Manus, the Singapore-based AI agent developer, has been acquired by Meta for an undisclosed sum, as the social media giant steps up spending to close the gap with rivals such as Google and OpenAI.
Originally founded in China, Manus has since shifted its base to Singapore and earlier this year, rolled out its general-purpose AI agent – LLM-powered systems that can autonomously navigate the web and complete tasks on behalf of the user. Manus is part of the new wave of Chinese AI startups that emerged in the wake of DeepSeek’s triumph, drawing attention for developing AI agents capable of executing complex tasks such as market research, coding, and data analysis.
Meta’s acquisition of Manus is aimed at accelerating AI innovation for businesses and integrating advanced automation into its consumer and enterprise products, including its Meta AI assistant, the social media giant said in a statement on Monday, December 29.
The takeover will not affect Manus’ paid customers as the startup will continue operating its subscription service without disruption. Meta also said that Manus employees will be folded into its teams, with the tech giant having aggressively poached AI talent from startups and major rivals, including OpenAI and Google, this year.

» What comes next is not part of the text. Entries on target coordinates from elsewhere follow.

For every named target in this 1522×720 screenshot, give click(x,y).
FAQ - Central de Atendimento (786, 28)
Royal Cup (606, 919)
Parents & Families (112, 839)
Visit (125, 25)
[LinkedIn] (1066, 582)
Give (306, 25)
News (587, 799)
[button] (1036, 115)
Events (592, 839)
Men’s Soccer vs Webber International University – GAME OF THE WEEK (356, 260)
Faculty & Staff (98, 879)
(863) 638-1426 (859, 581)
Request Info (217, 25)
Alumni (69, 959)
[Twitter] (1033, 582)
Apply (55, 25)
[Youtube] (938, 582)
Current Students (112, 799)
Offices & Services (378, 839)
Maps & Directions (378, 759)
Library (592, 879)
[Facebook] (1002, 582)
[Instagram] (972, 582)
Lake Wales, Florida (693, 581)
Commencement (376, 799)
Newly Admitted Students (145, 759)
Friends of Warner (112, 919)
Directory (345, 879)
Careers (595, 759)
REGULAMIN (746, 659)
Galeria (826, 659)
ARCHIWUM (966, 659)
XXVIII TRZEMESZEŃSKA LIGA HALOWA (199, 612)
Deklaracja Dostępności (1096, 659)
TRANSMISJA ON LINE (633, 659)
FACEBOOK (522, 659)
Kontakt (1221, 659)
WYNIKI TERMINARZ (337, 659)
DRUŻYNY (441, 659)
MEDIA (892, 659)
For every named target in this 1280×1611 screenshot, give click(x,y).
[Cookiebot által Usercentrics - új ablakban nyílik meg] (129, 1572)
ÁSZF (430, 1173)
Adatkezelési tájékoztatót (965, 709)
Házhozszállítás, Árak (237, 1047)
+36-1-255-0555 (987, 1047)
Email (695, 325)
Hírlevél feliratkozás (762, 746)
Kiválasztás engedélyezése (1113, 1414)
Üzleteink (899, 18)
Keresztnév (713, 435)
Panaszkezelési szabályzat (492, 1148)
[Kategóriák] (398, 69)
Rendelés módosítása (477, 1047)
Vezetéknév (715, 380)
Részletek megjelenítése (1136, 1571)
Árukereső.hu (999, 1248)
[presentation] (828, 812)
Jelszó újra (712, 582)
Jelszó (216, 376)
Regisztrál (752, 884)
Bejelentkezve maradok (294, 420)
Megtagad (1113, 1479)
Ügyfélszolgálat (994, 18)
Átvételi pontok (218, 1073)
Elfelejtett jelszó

Meta’s move to snap up Manus fits squarely into its broader strategy of using its financial firepower to scoop up talent and buy capabilities in order to gain an edge over its rivals in the AI arms race.
At the start of December 2025, Meta announced – without disclosing the amount – that it has acquired an AI-wearables startup called Limitless (formerly Rewind) that developed an AI-powered pendant to record users’ conversations.
However, its bigger bet came in June when the Mark Zuckerberg-led company invested over $14.3 billion in Scale AI and simultaneously hired Alexandr Wang and other employees of the data labelling startup to be part of its newly established Meta Superintelligence Labs (MSL) – a separate unit within the company that has been tasked with spearheading Zuckerberg’s aim of creating ‘personal superintelligence’. Coined by the CEO himself, personal superintelligence is used to refer to AI systems that could eventually surpass human capabilities.
One key distinction between the Meta-Scale AI deal and its purchases of Manus and Limitless is that the former fit a wave of acqui-hires that swept through the tech industry this year, with big tech companies looking to secure AI talent and assets in lateral moves rather than the traditional, full-scale takeovers.
Commenting on the acquisition, Meta said, “Manus is already serving the daily needs of millions of users and businesses worldwide…We plan to scale this service to many more businesses.” “Joining Meta allows us to build on a stronger, more sustainable foundation without changing how Manus works or how decisions are made,” Xiao Hong, CEO of Manus, said in a press release.
Manus’ roots can be traced back to a Chinese startup called Butterfly Effect, also known as Monica.Im, before it was spun off and became a standalone company. The startup first grabbed headlines with the launch of its general-purpose AI agent that is capable of autonomously carrying out web-based tasks such as creating trip itineraries in response to basic prompts.
“Behind every Manus session runs a dedicated cloud-based virtual machine, allowing users to orchestrate complex cloud workloads — simply by talking to an agent,” as per the company. “From generating tailored rental presentations to safely evaluating cutting-edge open-source projects in a secure sandbox, the Turing-completeness of the virtual machine is what gives Manus its generality — and opens the door to endless creative possibilities,” it said.
Manus said that it has processed more than 147 trillion tokens of text and data so far, and currently runs over 80 million cloud-based virtual computers on top of its large-scale virtualization infrastructure and ‘highly efficient’ agent architecture which reportedly took “months of optimisation”.
The company made another splash in the crowded AI product market by claiming that its Wide Research tool surpassed OpenAI’s DeepResearch toolin terms of performance. It also developed its own AI video generator. Manus’ AI agent and other products are reportedly powered by LLMs developed by other tech companies.
In March 2025, Manus announced a strategic partnership with Alibaba’s Qwen AI.
Amid rising geopolitical tensions between the United States and China in July this year, Manus shifted its operations from China to Singapore, Tokyo, and San Mateo in California. It does not offer its AI products and tools in China, according to a report by Bloomberg. Before moving its headquarters to Singapore, Manus reportedly laid off most of its staff in Beijing.
In October 2025, Microsoft began testing Manus’ AI agent in Windows 11 PCs, allowing users to create websites from local files.
The AI startup raised $75 million in a Series B funding round led by US venture firm Benchmark. Its early investors include Chinese tech giants such as Tencent as well as HSG (formerly Sequoia China) and ZhenFund. The company claimed it had achieved an annualised average revenue of more than $100 million eight months after launch, while its revenue run rate exceeded $125 million.